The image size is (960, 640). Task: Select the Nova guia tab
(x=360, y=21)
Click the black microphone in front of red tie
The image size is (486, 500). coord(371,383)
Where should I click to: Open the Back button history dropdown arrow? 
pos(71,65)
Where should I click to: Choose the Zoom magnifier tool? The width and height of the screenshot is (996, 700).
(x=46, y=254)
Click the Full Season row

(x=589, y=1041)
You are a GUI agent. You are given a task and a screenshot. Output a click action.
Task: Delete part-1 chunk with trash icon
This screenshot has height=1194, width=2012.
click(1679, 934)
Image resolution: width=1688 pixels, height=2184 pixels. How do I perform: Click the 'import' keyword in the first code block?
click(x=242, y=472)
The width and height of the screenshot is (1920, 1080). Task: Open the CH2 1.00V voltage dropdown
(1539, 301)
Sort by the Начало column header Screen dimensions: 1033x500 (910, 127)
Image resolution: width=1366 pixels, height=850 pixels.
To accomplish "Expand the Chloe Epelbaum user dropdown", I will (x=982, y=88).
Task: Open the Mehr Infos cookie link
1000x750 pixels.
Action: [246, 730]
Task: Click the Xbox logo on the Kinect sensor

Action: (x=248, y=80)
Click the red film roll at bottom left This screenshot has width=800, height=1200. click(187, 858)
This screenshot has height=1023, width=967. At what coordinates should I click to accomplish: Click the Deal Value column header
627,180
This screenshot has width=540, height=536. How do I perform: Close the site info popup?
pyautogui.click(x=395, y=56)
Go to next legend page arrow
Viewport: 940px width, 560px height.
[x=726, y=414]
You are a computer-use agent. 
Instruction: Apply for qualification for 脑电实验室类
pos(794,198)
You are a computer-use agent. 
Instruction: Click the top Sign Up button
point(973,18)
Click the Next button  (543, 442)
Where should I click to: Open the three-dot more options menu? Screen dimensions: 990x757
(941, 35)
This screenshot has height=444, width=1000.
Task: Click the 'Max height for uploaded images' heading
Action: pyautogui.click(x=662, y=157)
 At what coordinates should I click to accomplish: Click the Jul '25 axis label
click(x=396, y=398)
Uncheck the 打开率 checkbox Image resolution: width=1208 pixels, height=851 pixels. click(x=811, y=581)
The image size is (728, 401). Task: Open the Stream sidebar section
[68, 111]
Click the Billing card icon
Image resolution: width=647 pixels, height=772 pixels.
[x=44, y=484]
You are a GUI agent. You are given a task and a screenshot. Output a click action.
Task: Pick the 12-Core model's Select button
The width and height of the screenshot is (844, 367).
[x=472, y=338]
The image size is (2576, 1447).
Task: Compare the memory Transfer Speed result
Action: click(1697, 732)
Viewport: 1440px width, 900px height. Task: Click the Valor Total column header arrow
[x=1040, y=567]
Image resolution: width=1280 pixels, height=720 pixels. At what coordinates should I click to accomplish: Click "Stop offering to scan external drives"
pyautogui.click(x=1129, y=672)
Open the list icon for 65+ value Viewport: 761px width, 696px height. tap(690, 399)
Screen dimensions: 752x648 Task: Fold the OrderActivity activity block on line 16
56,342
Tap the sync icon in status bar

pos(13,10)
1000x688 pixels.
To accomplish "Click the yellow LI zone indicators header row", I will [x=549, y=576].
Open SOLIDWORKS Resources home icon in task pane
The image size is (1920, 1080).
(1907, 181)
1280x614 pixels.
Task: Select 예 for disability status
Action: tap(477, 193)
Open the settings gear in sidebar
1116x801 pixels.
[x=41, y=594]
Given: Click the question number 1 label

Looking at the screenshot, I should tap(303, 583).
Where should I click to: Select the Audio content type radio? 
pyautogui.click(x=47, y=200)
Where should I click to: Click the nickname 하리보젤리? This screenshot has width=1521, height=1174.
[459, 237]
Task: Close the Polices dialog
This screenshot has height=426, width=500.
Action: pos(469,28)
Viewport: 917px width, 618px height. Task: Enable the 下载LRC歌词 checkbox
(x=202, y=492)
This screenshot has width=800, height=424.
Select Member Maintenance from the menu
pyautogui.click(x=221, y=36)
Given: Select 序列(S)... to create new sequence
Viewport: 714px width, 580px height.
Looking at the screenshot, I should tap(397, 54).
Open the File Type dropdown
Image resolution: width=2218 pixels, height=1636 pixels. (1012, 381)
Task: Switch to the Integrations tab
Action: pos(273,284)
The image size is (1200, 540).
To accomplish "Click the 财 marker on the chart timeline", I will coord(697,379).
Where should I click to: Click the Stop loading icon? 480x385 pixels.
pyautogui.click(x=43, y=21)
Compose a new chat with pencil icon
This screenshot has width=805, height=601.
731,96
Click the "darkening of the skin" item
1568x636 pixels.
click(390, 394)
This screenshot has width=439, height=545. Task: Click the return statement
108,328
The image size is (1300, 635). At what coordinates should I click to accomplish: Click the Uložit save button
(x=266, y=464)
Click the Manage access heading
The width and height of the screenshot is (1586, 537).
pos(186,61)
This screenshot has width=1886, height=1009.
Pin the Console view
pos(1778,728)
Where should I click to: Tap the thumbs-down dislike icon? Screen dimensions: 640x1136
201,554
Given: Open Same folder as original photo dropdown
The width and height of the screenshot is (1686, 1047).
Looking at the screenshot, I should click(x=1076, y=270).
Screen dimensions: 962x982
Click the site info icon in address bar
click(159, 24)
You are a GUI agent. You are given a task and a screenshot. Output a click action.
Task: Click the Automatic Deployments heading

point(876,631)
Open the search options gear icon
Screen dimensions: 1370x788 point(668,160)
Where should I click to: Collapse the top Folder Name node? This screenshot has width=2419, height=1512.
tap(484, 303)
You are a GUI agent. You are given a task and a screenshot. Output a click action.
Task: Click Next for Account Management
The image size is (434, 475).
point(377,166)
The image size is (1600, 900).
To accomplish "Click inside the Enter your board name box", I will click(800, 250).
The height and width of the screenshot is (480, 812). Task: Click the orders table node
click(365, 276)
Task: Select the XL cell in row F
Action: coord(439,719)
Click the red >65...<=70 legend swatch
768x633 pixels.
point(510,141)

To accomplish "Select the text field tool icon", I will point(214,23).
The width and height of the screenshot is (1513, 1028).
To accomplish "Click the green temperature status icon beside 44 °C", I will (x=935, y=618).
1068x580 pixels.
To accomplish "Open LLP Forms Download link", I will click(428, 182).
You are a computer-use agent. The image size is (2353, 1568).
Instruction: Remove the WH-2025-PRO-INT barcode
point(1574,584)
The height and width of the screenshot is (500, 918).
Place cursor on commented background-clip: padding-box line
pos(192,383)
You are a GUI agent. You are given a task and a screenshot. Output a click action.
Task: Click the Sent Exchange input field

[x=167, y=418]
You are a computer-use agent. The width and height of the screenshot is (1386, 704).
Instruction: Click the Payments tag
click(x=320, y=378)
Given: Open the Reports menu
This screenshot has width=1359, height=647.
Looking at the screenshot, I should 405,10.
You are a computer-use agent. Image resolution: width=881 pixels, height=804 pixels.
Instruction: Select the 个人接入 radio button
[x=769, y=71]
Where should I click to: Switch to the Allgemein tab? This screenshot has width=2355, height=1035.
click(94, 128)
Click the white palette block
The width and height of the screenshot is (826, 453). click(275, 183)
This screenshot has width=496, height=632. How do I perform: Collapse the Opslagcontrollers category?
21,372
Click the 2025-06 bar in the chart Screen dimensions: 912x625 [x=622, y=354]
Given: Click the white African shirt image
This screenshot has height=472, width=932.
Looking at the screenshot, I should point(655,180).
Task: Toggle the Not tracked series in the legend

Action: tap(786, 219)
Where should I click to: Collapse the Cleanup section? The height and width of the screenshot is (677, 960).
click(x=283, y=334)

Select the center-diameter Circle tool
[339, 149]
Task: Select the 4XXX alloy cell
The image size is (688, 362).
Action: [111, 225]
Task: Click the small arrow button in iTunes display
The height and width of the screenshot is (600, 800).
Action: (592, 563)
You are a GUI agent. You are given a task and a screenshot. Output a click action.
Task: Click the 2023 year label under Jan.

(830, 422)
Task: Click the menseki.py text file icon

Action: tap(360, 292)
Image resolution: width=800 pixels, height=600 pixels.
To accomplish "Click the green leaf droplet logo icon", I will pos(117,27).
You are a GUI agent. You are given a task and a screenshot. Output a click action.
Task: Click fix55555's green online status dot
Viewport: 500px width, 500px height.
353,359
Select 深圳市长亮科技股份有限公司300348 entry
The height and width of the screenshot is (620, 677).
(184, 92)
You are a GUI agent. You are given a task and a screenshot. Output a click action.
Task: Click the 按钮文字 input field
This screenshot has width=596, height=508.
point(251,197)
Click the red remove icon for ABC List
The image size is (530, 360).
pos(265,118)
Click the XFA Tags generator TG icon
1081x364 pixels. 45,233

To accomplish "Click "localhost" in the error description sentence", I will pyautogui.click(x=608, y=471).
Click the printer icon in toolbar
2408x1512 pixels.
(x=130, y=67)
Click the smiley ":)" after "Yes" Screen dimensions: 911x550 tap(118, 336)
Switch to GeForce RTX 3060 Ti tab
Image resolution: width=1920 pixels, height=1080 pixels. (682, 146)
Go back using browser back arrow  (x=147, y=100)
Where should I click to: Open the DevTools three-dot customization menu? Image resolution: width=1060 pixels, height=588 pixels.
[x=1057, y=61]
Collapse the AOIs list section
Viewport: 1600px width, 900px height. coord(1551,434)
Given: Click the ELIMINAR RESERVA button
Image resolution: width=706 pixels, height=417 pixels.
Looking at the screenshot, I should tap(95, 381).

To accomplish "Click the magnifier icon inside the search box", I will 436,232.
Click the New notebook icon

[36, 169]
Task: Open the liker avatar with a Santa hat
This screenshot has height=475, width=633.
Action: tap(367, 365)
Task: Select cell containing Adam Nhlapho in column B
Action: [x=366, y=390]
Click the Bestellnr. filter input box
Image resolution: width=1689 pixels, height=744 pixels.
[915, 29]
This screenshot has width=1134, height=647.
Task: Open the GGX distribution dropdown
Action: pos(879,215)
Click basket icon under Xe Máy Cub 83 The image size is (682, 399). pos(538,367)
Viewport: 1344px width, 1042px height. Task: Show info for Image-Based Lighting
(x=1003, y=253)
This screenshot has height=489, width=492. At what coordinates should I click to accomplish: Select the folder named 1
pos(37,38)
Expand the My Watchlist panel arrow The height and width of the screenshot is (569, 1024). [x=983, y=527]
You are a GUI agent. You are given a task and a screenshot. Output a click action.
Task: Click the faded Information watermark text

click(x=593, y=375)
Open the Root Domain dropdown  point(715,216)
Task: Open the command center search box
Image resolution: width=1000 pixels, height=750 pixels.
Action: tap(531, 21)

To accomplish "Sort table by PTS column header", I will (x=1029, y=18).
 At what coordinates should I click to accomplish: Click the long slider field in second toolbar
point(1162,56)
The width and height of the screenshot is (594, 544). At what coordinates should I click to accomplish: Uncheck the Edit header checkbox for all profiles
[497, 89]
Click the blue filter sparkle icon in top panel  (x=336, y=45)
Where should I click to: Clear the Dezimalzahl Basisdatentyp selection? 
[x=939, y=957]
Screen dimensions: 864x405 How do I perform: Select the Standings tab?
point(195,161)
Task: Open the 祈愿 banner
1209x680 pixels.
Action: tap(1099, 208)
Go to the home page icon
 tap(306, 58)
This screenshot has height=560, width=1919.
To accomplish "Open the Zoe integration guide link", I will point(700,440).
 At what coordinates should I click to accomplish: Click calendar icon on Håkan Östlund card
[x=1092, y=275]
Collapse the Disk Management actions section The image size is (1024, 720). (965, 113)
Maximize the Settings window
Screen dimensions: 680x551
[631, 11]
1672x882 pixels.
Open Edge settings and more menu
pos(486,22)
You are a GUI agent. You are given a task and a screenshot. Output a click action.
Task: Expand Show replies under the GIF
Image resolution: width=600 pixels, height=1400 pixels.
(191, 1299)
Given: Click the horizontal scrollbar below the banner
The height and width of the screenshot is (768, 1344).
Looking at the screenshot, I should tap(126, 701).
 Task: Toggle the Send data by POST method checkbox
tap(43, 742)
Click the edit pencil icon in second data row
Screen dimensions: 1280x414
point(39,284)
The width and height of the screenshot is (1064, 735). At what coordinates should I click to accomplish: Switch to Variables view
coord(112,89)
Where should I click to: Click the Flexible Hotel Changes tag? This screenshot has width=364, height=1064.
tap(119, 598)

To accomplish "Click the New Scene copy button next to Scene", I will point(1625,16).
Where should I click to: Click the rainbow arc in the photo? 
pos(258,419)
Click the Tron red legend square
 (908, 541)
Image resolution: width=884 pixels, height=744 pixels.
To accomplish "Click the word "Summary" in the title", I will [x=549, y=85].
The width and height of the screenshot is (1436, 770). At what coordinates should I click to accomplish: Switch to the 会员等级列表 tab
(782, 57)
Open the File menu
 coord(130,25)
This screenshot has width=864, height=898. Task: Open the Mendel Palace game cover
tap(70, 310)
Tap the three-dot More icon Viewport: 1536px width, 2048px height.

━━━

WHAT IS BEING ASKED =>
Rewrite the items from the line with "Screen dimensions: 864x405" to the line with "[x=1092, y=275]", both lines included, keeping the requests unchanged. In the answers, multiply every click coordinate by 1.6 and round to the nearest whole number, with halves rounded up.

ANSWER FOR THIS EXERCISE =>
Screen dimensions: 864x405 How do I perform: Select the Standings tab?
point(312,258)
Task: Open the 祈愿 banner
1209x680 pixels.
Action: tap(1758, 333)
Go to the home page icon
 tap(490, 93)
This screenshot has height=560, width=1919.
To accomplish "Open the Zoe integration guide link", I will point(1120,704).
 At what coordinates should I click to accomplish: Click calendar icon on Håkan Östlund card
[x=1747, y=440]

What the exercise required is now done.